Instrução dada a » Enumere os desejos que, segundo a reportagem sobre piauienses no exterior, estão entre os mais comuns nas histórias de quem decide deixar o Brasil.
○ ○ ○ ○ ○ ○ ○
Nesta reportagem, o Jornal O DIA conta histórias e diferentes motivações que fizeram piauienses atravessarem oceanos rumo a novas perspectivas de vida.

27/07/2019 11:42

A busca por qualificação nos estudos, oportunidade de trabalho e convívio social com maior nível de segurança estão entre os desejos mais comuns encontrados nas histórias das pessoas que decidem deixar o Brasil. Mas como toda mudança, trocar de país exige adaptação.

Mudança da língua, da cultura e o convívio com a saudade de quem deixa familiares e amigos para trás são os desafios que também ganham destaques quando, longe da terra de onde nasceram, os então imigrantes conseguem colocar em perspectiva o que ganham e o que perdem com a escolha. 

Nesta reportagem, o Jornal O DIA conta histórias e diferentes motivações que fizeram piauienses atravessarem oceanos rumo a novas perspectivas de vida.

Portugal: adaptação ao idioma e segurança

Se a preocupação da adaptação a um novo idioma está entre os desafios de quem escolhe um novo país, para quem decide tornar Portugal casa, o impacto não é tão imediato assim. Apesar de diferentes, o português do Brasil e o português de Portugal são similares e facilitam a comunicação de quem transita entre os dois países.
○ ○ ○ ○ ○ ○ ○
Instrução dada b » Atualize os registros abaixo, substituindo "font size" por "font family" e mantendo todo o restante sem alteração.

Extrato de dados »
○ ○ ○ ○ ○ ○ ○
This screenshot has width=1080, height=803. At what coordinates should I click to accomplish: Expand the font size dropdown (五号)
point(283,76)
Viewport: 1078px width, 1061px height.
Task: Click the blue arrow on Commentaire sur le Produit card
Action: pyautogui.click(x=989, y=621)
○ ○ ○ ○ ○ ○ ○
Solução da tarefa a »
- Qualificação nos estudos
- Oportunidade de trabalho
- Convívio social com maior nível de segurança

Solução da tarefa b »
This screenshot has width=1080, height=803. At what coordinates should I click to accomplish: Expand the font family dropdown (五号)
point(283,76)
Viewport: 1078px width, 1061px height.
Task: Click the blue arrow on Commentaire sur le Produit card
Action: pyautogui.click(x=989, y=621)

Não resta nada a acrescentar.